Le manuscrit comportant la plus ancienne copie des Dix commandement du livre du Deutéronome, lors de sa présentation. © Musée d’Israël, Jérusalem.

La description

Ce qui nous reste de ce parchemin se compose de deux feuillets cousus ensemble. Ils ont été coupés au bas à une hauteur de 7,1 cm et ont une largeur totale d’environ 45 cm. Le premier feuillet contenait une première colonne d’écriture, le deuxième feuillet, trois colonnes complètes dont deux, endommagées. Le manuscrit a été préparé pour la rédaction par des lignes légèrement incisées horizontales et verticales, ainsi que des points d’encre pour marquer le début des lignes. Le manuscrit est exceptionnellement bien conservé. Les deux feuillets contiennent des passages de Deutéronome 8, 5-10. Deutéronome 5,1-6 et Deutéronome 1.

Image ci-contre : l’intérieur de la grotte n°4. © Todd Bolen.

Bien que le rouleau devait être à l’origine plus large, l’ordre inhabituel des textes suggère qu’il ne s’agissait probablement pas d’un rouleau biblique normal et qu’il ne contenait que des extraits du Deutéronome, peut-être à des fins liturgiques.
Le texte du décalogue a été modifié à certains endroits pour le mettre en harmonie avec la version parallèle du livre de l’Exode. Enfin, une particularité dans ce manuscrit est l’ajout de l’institution du sabbat de la version du livre de l’Exode (Exode 20,10). Celle-ci est sensiblement différente dans sa forme hébraïque.

Une datation plus précise

Le manuscrit est daté par des études plus précises, épigraphique et paléographique, de la période hérodienne entre 30 et 1 avant J.-C. Son écriture est particulièrement minuscule, les lettres waw et yod sont difficiles à lire.

Image ci-contre : une photographie à l’infrarouge du manuscrit. © Musée d’Israël, Jérusalem.

Le manuscrit est rarement exposé en raison de son âge et de sa fragilité, même au Sanctuaire du Livre, Musée d’Israël. Le parchemin s’est assombri avec le temps, teinté d’un brun jaune et des marques d’encre qui autrefois étaient noires sont devenus grises.
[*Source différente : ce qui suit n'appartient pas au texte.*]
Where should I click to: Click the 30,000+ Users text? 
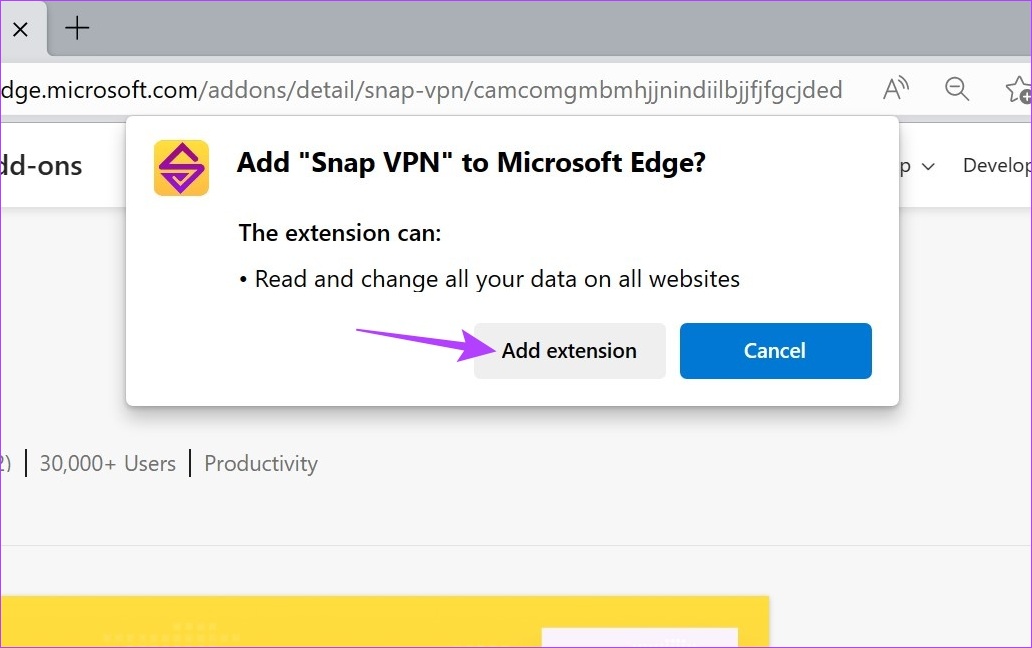(x=107, y=463)
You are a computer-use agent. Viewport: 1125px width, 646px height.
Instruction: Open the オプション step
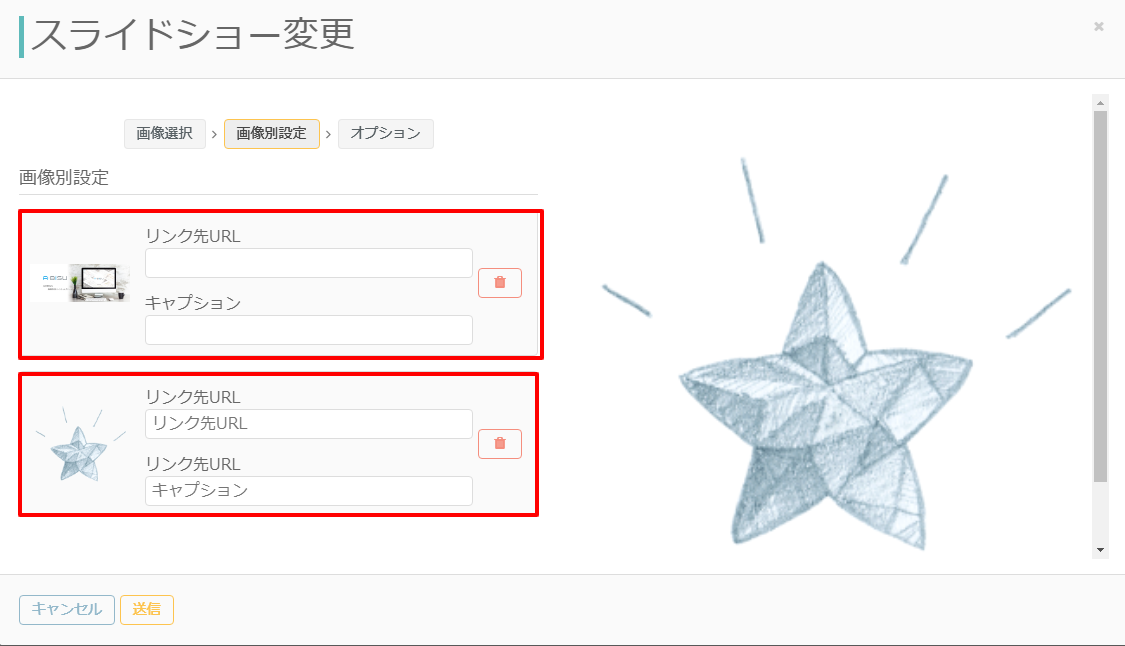386,134
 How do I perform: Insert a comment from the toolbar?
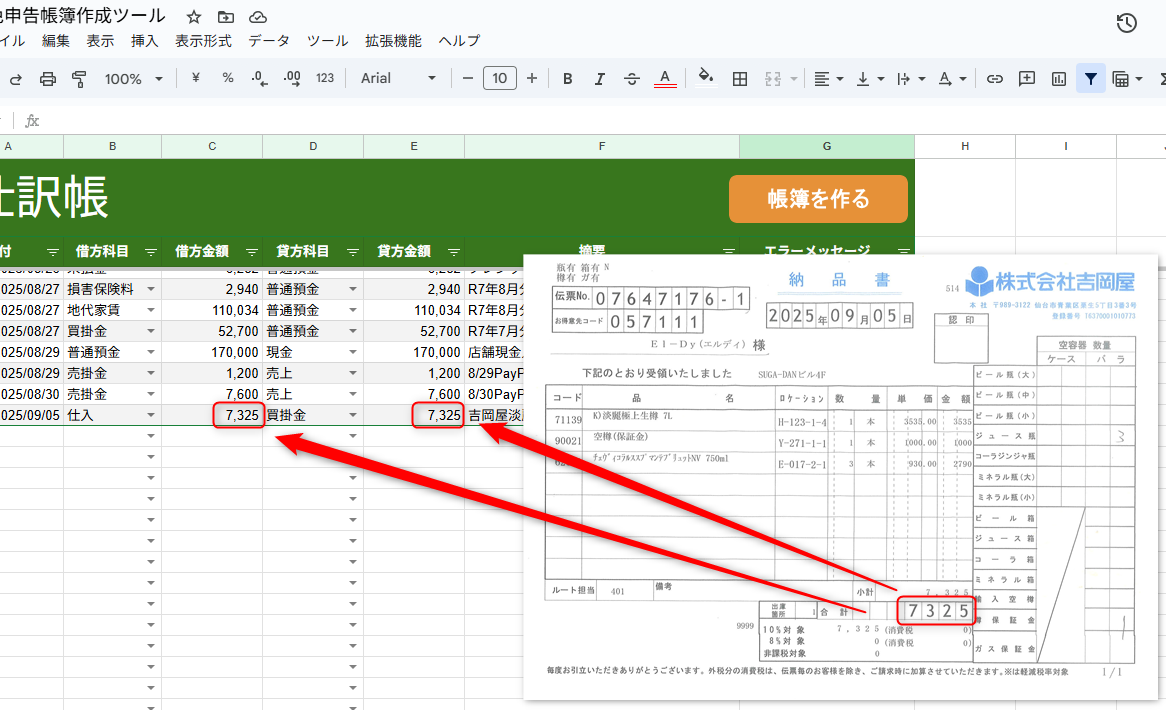tap(1027, 78)
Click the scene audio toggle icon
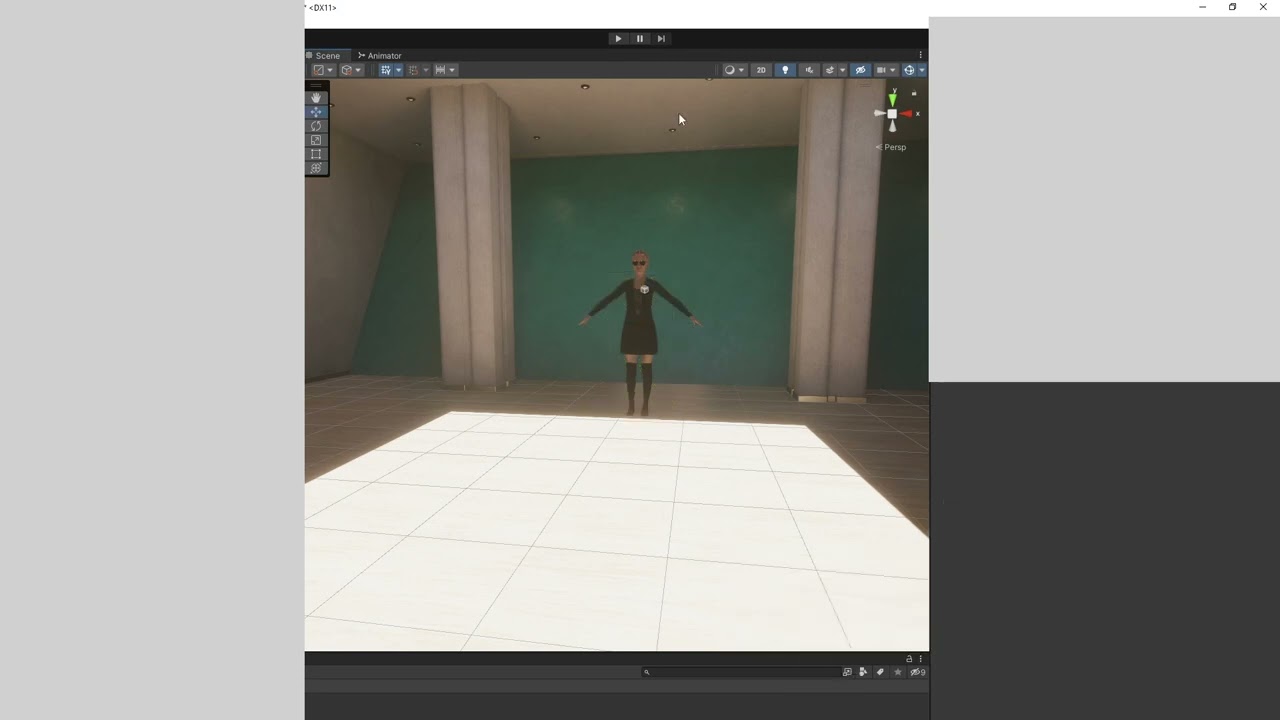 tap(809, 69)
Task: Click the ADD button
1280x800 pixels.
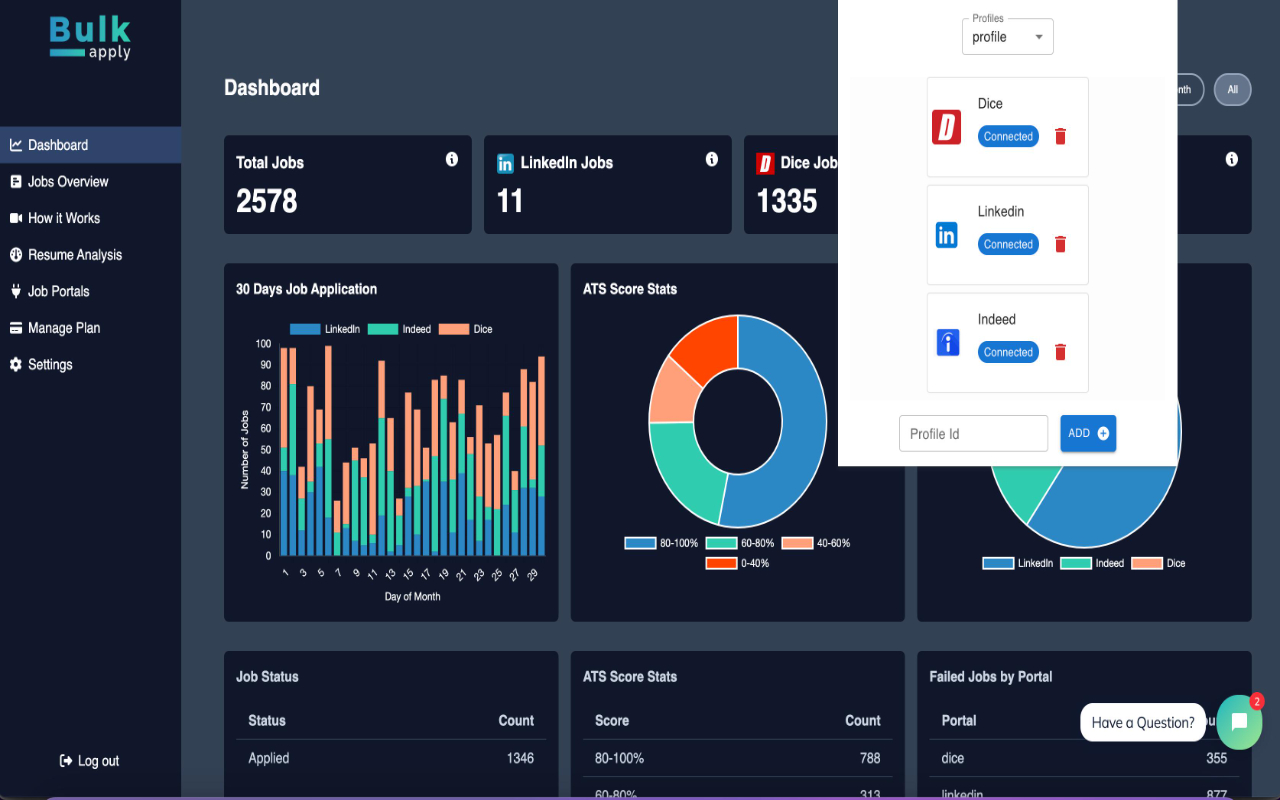Action: (1088, 433)
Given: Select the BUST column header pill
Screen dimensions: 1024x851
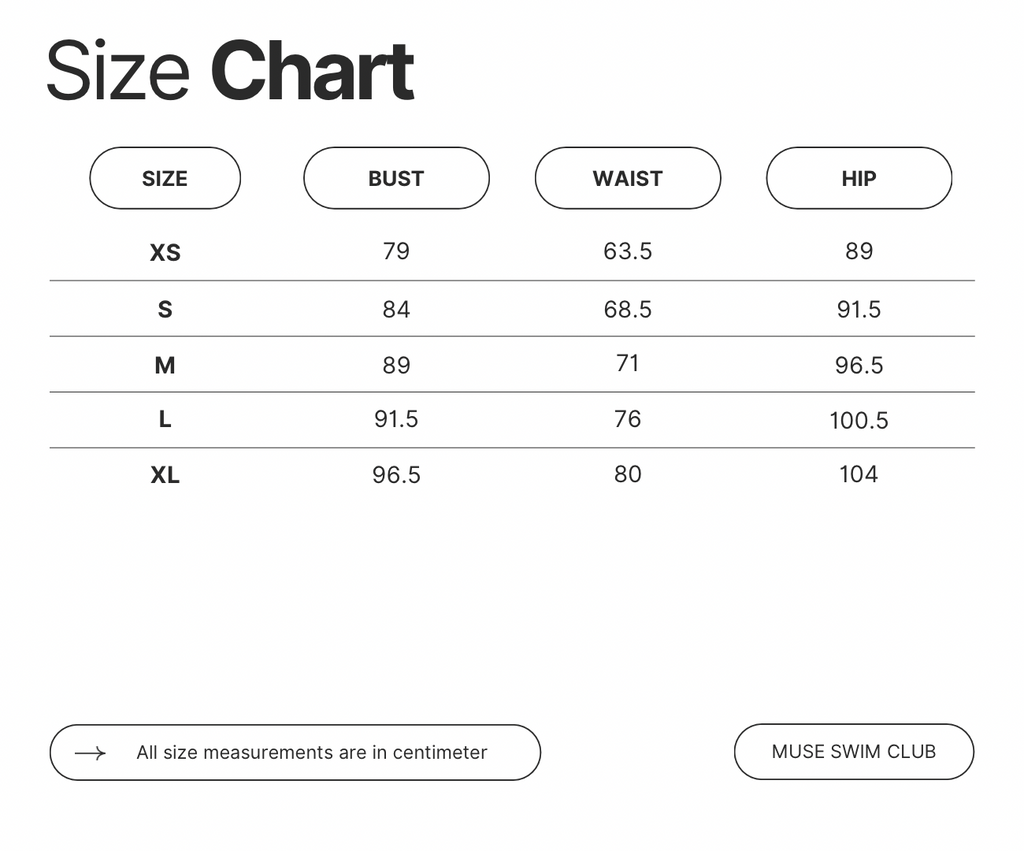Looking at the screenshot, I should click(396, 178).
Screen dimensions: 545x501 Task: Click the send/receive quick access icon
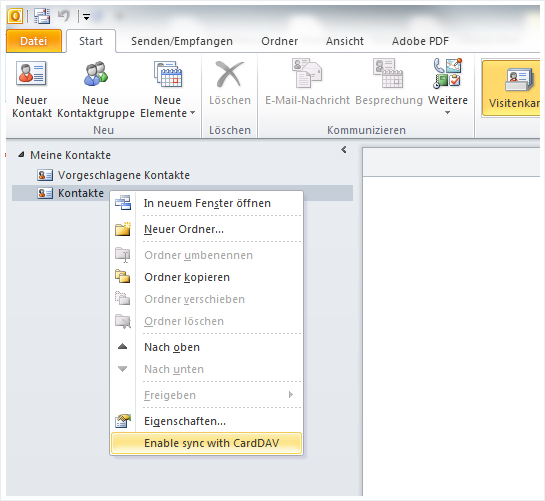[42, 16]
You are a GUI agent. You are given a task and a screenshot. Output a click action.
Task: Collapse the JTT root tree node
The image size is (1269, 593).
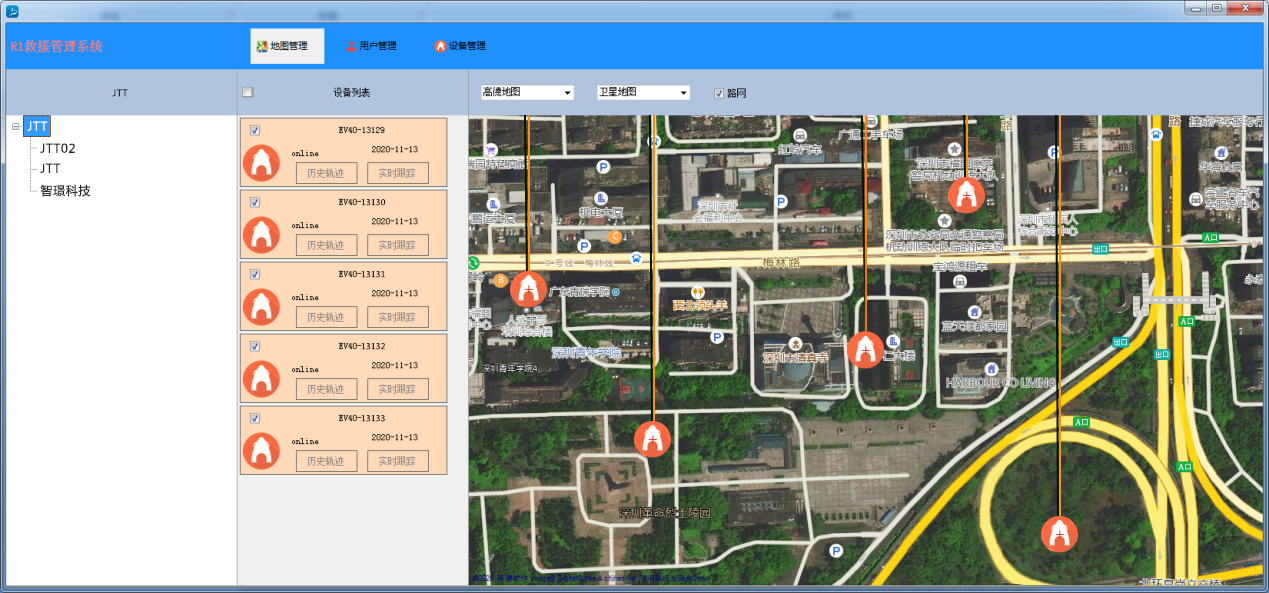(x=16, y=127)
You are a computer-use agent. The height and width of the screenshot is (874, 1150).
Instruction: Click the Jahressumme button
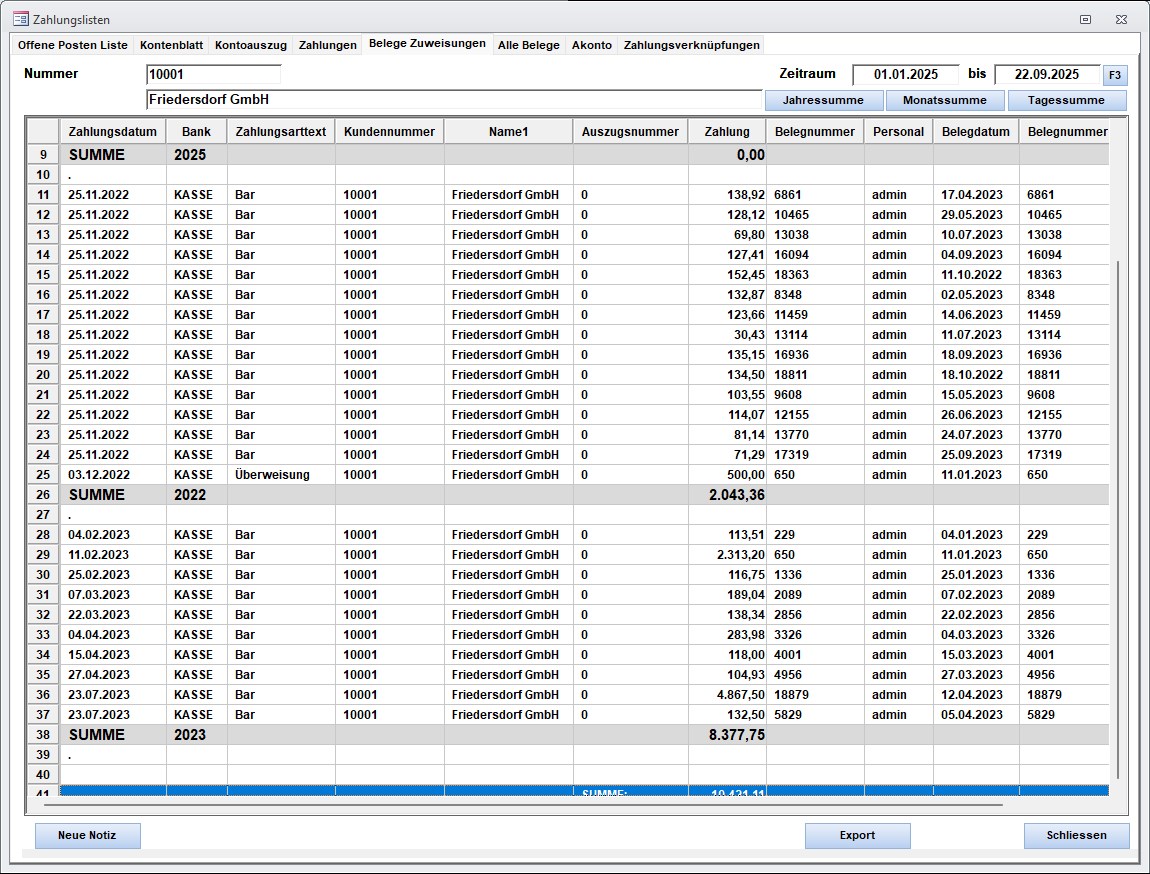pos(823,100)
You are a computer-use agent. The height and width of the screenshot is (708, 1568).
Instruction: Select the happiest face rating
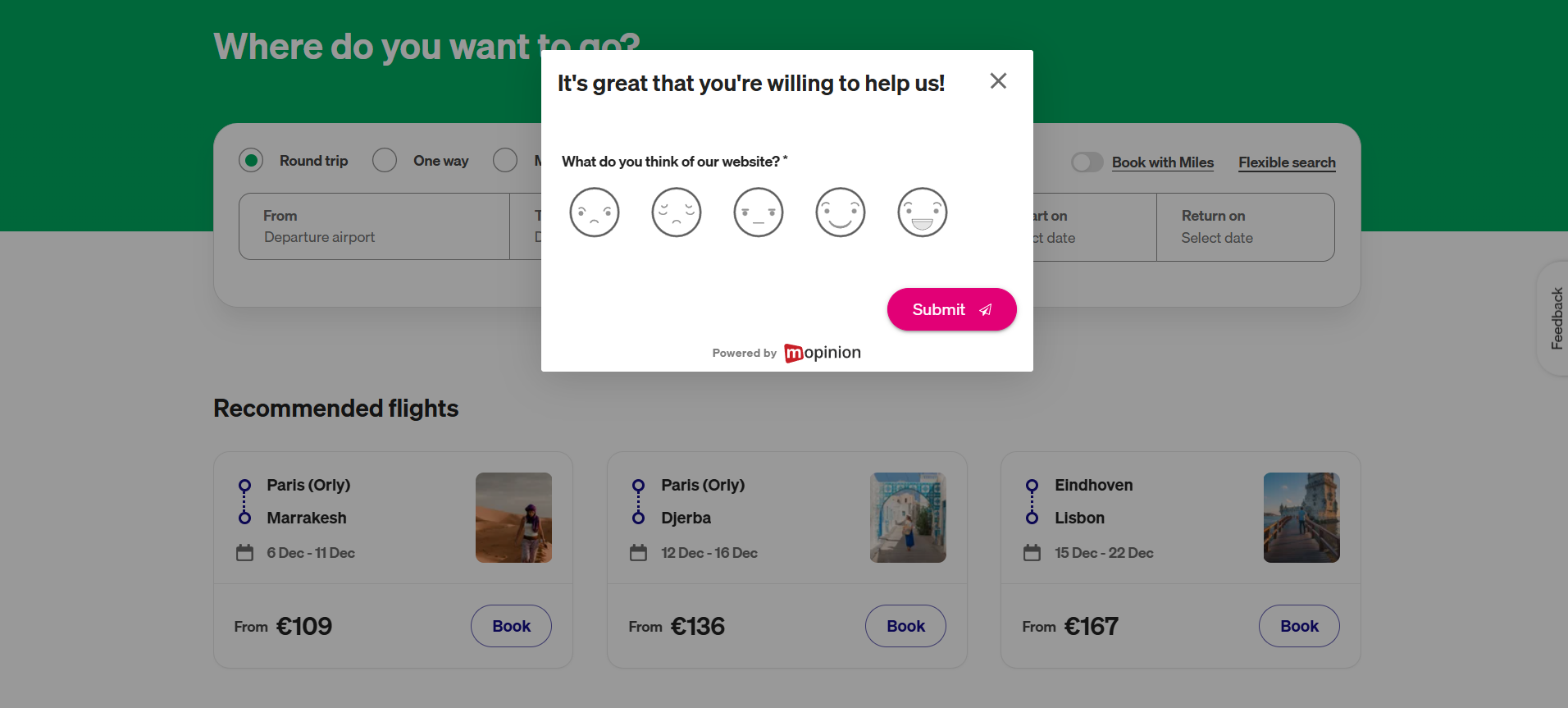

Une photographie à l’infrarouge a été nécessaire pour faire réapparaitre le contraste de l’encre qui avec le temps commençait à se dissiper.

Conclusion

Pour ce manuscrit avec sa version des Dix commandements comme pour le manuscrit complet du prophète Ésaïe (ou Isaïe) mis au jour dans la première grotte, on ne peut être qu’admiratif et impressionné par le soin méticuleux des Soferim (hébreu : סופרים scribes) qui ont assuré les copies pour les transmettre aux générations suivantes. Longtemps, certains ont affirmé, au vue des siècles passés, qu’il était impossible que les textes d’origine des Saintes Écritures puissent nous parvenir sans altérations.

Image ci-contre : un scribe yéménite, au début du XXe siècle, copiant un texte de la Torah. © Bibliothèque du Congrès, Washington, États Unis.

Bien au contraire, ces deux manuscrits et tant d’autres nous démontrent qu’ils sont conformes aux versions des Bibles hébraïques actuelles. Ce « miracle » nous rappelle cette parole de l’Eternel adressée au prophète Jérémie « …Tu as bien vu ; car je veille sur ma parole pour l’exécuter » (Jérémie 1,12).